DGL version = 0.6.1 DGL-LifeSci = 0.2.8 surce code:
from dgllife.data import SIDER
from dgllife.data import SIDER
from dgllife.model import load_pretrained
from dgllife.utils import smiles_to_bigraph, CanonicalAtomFeaturizer
dataset = SIDER(smiles_to_bigraph, CanonicalAtomFeaturizer())
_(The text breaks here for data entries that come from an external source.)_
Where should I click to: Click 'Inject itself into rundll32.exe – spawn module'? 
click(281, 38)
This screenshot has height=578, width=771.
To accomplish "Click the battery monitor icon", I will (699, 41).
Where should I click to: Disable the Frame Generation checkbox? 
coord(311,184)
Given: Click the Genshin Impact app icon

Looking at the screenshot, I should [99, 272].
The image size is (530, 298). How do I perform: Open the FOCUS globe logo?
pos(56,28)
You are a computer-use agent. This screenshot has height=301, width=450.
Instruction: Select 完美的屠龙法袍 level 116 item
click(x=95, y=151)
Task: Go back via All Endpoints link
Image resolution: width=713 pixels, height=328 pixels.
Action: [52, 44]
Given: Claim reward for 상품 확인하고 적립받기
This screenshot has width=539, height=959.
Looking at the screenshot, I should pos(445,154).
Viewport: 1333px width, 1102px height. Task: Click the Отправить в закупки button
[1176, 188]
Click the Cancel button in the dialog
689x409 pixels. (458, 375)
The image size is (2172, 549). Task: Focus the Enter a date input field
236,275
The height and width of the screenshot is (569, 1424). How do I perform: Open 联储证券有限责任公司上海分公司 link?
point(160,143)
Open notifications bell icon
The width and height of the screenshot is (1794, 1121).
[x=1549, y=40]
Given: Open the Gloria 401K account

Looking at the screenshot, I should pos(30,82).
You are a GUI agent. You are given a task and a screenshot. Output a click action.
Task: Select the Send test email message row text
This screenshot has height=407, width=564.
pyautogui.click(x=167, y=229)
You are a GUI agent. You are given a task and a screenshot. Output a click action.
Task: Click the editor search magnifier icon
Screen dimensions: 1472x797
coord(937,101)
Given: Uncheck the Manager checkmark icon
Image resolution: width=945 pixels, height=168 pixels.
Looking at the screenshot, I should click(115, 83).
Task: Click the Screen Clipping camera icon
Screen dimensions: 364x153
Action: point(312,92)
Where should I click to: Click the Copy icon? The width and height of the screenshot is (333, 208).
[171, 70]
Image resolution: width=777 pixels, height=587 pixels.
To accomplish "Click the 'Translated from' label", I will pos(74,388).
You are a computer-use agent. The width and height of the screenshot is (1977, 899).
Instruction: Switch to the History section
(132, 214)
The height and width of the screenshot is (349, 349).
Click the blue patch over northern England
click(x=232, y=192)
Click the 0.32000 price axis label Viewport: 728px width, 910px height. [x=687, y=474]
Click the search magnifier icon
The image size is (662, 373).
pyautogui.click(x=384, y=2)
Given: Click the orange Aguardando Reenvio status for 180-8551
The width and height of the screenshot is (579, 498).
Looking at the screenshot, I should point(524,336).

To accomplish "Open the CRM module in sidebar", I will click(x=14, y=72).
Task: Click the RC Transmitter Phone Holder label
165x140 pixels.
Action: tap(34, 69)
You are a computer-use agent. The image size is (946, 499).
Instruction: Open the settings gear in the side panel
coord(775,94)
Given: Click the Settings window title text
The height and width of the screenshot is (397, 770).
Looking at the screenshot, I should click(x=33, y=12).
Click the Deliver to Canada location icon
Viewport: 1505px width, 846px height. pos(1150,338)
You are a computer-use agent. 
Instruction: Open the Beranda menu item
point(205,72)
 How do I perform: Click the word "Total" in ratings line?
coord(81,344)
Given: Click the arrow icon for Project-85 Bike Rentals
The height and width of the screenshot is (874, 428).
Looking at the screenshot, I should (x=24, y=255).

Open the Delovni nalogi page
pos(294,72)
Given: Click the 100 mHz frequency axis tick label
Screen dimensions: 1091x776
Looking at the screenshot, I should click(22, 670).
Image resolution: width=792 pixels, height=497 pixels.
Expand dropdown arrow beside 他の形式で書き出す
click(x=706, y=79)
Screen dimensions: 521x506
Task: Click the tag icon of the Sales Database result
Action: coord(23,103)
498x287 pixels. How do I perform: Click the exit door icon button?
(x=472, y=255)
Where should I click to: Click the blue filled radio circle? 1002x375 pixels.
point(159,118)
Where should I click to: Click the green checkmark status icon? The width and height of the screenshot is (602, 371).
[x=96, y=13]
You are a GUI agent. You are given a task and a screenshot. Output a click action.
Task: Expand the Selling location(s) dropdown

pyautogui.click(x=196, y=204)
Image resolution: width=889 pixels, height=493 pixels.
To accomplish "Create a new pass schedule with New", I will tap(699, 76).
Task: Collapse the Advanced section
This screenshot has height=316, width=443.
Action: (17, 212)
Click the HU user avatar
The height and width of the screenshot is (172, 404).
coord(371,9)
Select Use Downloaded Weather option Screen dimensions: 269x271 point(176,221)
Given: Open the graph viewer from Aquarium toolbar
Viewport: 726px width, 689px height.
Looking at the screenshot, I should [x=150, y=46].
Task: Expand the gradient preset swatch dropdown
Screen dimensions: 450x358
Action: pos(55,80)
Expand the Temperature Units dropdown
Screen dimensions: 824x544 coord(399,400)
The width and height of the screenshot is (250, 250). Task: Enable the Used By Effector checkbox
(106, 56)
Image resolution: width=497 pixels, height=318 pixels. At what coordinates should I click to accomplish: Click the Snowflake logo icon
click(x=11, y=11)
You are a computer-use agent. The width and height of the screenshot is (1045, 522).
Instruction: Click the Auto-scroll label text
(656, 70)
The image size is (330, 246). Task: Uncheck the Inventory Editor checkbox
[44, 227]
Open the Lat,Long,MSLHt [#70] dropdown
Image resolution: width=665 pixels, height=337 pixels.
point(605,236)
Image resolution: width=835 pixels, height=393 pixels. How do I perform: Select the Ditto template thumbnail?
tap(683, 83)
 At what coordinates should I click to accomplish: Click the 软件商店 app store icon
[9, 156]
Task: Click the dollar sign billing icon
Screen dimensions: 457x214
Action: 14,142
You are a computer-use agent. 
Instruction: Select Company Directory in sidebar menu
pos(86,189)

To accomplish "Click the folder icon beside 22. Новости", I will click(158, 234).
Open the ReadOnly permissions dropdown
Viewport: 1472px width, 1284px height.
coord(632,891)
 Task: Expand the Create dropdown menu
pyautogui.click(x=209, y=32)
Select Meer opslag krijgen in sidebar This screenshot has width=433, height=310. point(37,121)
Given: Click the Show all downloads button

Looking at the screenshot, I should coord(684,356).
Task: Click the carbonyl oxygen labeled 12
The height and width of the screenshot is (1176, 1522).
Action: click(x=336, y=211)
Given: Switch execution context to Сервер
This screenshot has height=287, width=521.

model = load_pretrained('GCN_attentivefp_SIDER') # Pretrained model loaded
model.eval()
smiles, g, label, mask = dataset[2]
feats = g.ndata.pop('h')
label_pred = model(g, feats)
print(smiles)
print(label_pred)
I think the problem is with the input of the "GCN_attentivefp_SIDER" model. Because the shape is a variable feat, it is torch.Size ([23, 74])
You need to use a different featurizer for models marked with "attentivefp"
from dgllife.utils import smiles_to_bigraph, AttentiveFPAtomFeaturizer
dataset = SIDER(smiles_to_bigraph, AttentiveFPAtomFeaturizer())
Thanks, it worked
I want to change the model selected as a pretrain, for example GCN_attentivefp_SIDER, the last layer and change the output to 100 instead of 27. And also how can I access the implementations of this models?